Reproduce all entries precisely as they are written.
━━━━━━
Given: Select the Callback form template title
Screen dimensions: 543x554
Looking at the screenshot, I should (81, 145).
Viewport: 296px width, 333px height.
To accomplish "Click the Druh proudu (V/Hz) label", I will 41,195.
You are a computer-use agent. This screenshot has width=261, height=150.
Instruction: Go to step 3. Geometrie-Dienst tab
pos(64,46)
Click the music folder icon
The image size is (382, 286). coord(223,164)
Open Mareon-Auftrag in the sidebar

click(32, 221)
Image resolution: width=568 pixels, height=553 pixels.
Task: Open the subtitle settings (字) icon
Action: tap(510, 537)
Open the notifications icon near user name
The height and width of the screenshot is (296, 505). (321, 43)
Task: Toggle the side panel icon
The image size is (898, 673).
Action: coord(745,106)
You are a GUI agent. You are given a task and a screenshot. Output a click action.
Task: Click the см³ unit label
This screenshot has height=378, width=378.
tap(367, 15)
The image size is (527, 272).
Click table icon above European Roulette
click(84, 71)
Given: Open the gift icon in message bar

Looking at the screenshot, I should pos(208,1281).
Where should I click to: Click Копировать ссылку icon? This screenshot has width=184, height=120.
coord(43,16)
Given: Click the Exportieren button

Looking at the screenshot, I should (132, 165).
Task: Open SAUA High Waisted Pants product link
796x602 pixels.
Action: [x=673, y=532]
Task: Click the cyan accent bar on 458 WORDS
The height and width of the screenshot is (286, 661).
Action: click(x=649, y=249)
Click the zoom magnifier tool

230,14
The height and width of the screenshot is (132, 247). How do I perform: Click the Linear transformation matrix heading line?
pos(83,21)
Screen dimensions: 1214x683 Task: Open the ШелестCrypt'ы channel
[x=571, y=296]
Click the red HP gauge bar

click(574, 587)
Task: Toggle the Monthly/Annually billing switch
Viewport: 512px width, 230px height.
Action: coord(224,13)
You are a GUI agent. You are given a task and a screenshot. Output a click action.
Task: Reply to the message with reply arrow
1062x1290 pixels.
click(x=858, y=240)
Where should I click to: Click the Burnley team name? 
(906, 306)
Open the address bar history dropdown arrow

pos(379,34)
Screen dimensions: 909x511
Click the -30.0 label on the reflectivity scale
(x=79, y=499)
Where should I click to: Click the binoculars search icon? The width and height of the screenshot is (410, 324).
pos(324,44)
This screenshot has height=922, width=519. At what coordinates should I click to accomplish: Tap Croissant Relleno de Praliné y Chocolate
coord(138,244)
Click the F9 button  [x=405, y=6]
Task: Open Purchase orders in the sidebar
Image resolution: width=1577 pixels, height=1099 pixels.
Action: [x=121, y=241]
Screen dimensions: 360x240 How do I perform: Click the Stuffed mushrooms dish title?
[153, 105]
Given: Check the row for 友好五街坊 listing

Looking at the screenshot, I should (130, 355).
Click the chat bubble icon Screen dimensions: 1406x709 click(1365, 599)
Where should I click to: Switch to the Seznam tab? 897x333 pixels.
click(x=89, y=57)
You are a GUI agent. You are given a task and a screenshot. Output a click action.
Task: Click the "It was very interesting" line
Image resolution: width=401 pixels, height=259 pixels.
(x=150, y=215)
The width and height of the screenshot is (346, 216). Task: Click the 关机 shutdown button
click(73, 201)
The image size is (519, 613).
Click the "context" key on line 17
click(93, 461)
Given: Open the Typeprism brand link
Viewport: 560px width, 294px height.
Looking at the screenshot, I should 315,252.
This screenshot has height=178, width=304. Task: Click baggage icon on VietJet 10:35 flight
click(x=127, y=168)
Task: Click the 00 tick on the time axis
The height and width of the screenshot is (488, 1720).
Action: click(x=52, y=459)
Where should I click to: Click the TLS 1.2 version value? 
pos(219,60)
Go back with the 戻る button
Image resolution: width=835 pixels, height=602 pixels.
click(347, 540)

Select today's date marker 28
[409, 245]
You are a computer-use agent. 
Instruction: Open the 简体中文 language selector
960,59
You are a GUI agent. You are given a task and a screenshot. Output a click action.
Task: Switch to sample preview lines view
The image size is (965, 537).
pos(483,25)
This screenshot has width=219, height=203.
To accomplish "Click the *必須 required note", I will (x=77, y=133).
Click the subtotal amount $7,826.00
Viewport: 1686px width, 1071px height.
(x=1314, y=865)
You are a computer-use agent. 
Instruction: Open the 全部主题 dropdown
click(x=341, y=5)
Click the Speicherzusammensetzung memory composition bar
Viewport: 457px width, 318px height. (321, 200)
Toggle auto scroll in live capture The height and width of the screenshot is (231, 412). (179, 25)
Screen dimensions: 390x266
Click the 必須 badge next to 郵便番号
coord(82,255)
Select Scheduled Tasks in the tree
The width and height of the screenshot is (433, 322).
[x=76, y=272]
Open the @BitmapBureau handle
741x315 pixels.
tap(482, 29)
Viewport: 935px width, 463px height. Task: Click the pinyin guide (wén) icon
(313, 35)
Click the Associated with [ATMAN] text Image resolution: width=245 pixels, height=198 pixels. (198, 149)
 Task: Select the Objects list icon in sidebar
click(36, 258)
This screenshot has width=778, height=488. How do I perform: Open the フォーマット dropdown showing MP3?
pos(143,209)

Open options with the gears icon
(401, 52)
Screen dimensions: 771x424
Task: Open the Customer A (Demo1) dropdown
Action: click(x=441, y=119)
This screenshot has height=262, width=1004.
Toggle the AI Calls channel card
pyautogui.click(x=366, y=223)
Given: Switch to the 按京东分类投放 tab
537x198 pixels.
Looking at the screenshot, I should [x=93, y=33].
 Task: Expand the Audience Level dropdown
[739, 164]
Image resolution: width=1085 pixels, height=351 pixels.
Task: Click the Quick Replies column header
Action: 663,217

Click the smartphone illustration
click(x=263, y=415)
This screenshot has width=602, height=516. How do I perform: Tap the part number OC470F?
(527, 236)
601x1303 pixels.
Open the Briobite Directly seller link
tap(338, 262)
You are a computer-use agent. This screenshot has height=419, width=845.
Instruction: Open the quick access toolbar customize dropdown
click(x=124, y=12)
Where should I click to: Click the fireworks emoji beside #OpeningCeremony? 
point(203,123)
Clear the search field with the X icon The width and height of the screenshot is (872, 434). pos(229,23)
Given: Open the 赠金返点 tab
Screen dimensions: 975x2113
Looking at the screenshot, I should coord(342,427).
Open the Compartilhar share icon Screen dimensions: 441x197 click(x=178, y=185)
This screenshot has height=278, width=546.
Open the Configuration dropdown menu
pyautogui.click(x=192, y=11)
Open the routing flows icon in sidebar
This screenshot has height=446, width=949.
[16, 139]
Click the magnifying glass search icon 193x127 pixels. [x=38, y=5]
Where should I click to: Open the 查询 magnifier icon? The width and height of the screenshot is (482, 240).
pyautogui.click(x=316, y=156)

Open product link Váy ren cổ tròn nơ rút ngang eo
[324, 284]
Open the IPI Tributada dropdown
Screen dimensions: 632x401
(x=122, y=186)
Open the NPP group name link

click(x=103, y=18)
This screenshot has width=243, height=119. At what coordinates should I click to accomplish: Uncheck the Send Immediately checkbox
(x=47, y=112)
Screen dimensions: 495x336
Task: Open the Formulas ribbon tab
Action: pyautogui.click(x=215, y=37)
━━━━━━
▶ **Written solution**
Given: Select the Callback form template title
Screen dimensions: 543x554
Looking at the screenshot, I should (81, 145).
Viewport: 296px width, 333px height.
To accomplish "Click the Druh proudu (V/Hz) label", I will 41,195.
You are a computer-use agent. This screenshot has width=261, height=150.
Instruction: Go to step 3. Geometrie-Dienst tab
pos(64,46)
Click the music folder icon
The image size is (382, 286). coord(223,164)
Open Mareon-Auftrag in the sidebar

click(32, 221)
Image resolution: width=568 pixels, height=553 pixels.
Task: Open the subtitle settings (字) icon
Action: tap(510, 537)
Open the notifications icon near user name
The height and width of the screenshot is (296, 505). (321, 43)
Task: Toggle the side panel icon
The image size is (898, 673).
Action: coord(745,106)
You are a GUI agent. You are given a task and a screenshot. Output a click action.
Task: Click the см³ unit label
This screenshot has height=378, width=378.
tap(367, 15)
The image size is (527, 272).
Click table icon above European Roulette
click(84, 71)
Given: Open the gift icon in message bar

Looking at the screenshot, I should pos(208,1281).
Where should I click to: Click Копировать ссылку icon? This screenshot has width=184, height=120.
coord(43,16)
Given: Click the Exportieren button

Looking at the screenshot, I should (132, 165).
Task: Open SAUA High Waisted Pants product link
796x602 pixels.
Action: [x=673, y=532]
Task: Click the cyan accent bar on 458 WORDS
The height and width of the screenshot is (286, 661).
Action: click(x=649, y=249)
Click the zoom magnifier tool

230,14
The height and width of the screenshot is (132, 247). How do I perform: Click the Linear transformation matrix heading line?
pos(83,21)
Screen dimensions: 1214x683 Task: Open the ШелестCrypt'ы channel
[x=571, y=296]
Click the red HP gauge bar

click(574, 587)
Task: Toggle the Monthly/Annually billing switch
Viewport: 512px width, 230px height.
Action: coord(224,13)
You are a GUI agent. You are given a task and a screenshot. Output a click action.
Task: Reply to the message with reply arrow
1062x1290 pixels.
click(x=858, y=240)
Where should I click to: Click the Burnley team name? 
(906, 306)
Open the address bar history dropdown arrow

pos(379,34)
Screen dimensions: 909x511
Click the -30.0 label on the reflectivity scale
(x=79, y=499)
Where should I click to: Click the binoculars search icon? The width and height of the screenshot is (410, 324).
pos(324,44)
This screenshot has height=922, width=519. At what coordinates should I click to accomplish: Tap Croissant Relleno de Praliné y Chocolate
coord(138,244)
Click the F9 button  [x=405, y=6]
Task: Open Purchase orders in the sidebar
Image resolution: width=1577 pixels, height=1099 pixels.
Action: [x=121, y=241]
Screen dimensions: 360x240 How do I perform: Click the Stuffed mushrooms dish title?
[153, 105]
Given: Check the row for 友好五街坊 listing

Looking at the screenshot, I should (130, 355).
Click the chat bubble icon Screen dimensions: 1406x709 click(1365, 599)
Where should I click to: Switch to the Seznam tab? 897x333 pixels.
click(x=89, y=57)
You are a GUI agent. You are given a task and a screenshot. Output a click action.
Task: Click the "It was very interesting" line
Image resolution: width=401 pixels, height=259 pixels.
(x=150, y=215)
The width and height of the screenshot is (346, 216). Task: Click the 关机 shutdown button
click(73, 201)
The image size is (519, 613).
Click the "context" key on line 17
click(93, 461)
Given: Open the Typeprism brand link
Viewport: 560px width, 294px height.
Looking at the screenshot, I should 315,252.
This screenshot has height=178, width=304. Task: Click baggage icon on VietJet 10:35 flight
click(x=127, y=168)
Task: Click the 00 tick on the time axis
The height and width of the screenshot is (488, 1720).
Action: click(x=52, y=459)
Where should I click to: Click the TLS 1.2 version value? 
pos(219,60)
Go back with the 戻る button
Image resolution: width=835 pixels, height=602 pixels.
click(347, 540)

Select today's date marker 28
[409, 245]
You are a computer-use agent. 
Instruction: Open the 简体中文 language selector
960,59
You are a GUI agent. You are given a task and a screenshot. Output a click action.
Task: Switch to sample preview lines view
The image size is (965, 537).
pos(483,25)
This screenshot has width=219, height=203.
To accomplish "Click the *必須 required note", I will (x=77, y=133).
Click the subtotal amount $7,826.00
Viewport: 1686px width, 1071px height.
(x=1314, y=865)
You are a computer-use agent. 
Instruction: Open the 全部主题 dropdown
click(x=341, y=5)
Click the Speicherzusammensetzung memory composition bar
Viewport: 457px width, 318px height. (321, 200)
Toggle auto scroll in live capture The height and width of the screenshot is (231, 412). (179, 25)
Screen dimensions: 390x266
Click the 必須 badge next to 郵便番号
coord(82,255)
Select Scheduled Tasks in the tree
The width and height of the screenshot is (433, 322).
[x=76, y=272]
Open the @BitmapBureau handle
741x315 pixels.
tap(482, 29)
Viewport: 935px width, 463px height. Task: Click the pinyin guide (wén) icon
(313, 35)
Click the Associated with [ATMAN] text Image resolution: width=245 pixels, height=198 pixels. (198, 149)
 Task: Select the Objects list icon in sidebar
click(36, 258)
This screenshot has width=778, height=488. How do I perform: Open the フォーマット dropdown showing MP3?
pos(143,209)

Open options with the gears icon
(401, 52)
Screen dimensions: 771x424
Task: Open the Customer A (Demo1) dropdown
Action: click(x=441, y=119)
This screenshot has height=262, width=1004.
Toggle the AI Calls channel card
pyautogui.click(x=366, y=223)
Given: Switch to the 按京东分类投放 tab
537x198 pixels.
Looking at the screenshot, I should [x=93, y=33].
 Task: Expand the Audience Level dropdown
[739, 164]
Image resolution: width=1085 pixels, height=351 pixels.
Task: Click the Quick Replies column header
Action: 663,217

Click the smartphone illustration
click(x=263, y=415)
This screenshot has width=602, height=516. How do I perform: Tap the part number OC470F?
(527, 236)
601x1303 pixels.
Open the Briobite Directly seller link
tap(338, 262)
You are a computer-use agent. This screenshot has height=419, width=845.
Instruction: Open the quick access toolbar customize dropdown
click(x=124, y=12)
Where should I click to: Click the fireworks emoji beside #OpeningCeremony? 
point(203,123)
Clear the search field with the X icon The width and height of the screenshot is (872, 434). pos(229,23)
Given: Open the 赠金返点 tab
Screen dimensions: 975x2113
Looking at the screenshot, I should coord(342,427).
Open the Compartilhar share icon Screen dimensions: 441x197 click(x=178, y=185)
This screenshot has height=278, width=546.
Open the Configuration dropdown menu
pyautogui.click(x=192, y=11)
Open the routing flows icon in sidebar
This screenshot has height=446, width=949.
[16, 139]
Click the magnifying glass search icon 193x127 pixels. [x=38, y=5]
Where should I click to: Open the 查询 magnifier icon? The width and height of the screenshot is (482, 240).
pyautogui.click(x=316, y=156)

Open product link Váy ren cổ tròn nơ rút ngang eo
[324, 284]
Open the IPI Tributada dropdown
Screen dimensions: 632x401
(x=122, y=186)
Open the NPP group name link

click(x=103, y=18)
This screenshot has width=243, height=119. At what coordinates should I click to accomplish: Uncheck the Send Immediately checkbox
(x=47, y=112)
Screen dimensions: 495x336
Task: Open the Formulas ribbon tab
Action: pyautogui.click(x=215, y=37)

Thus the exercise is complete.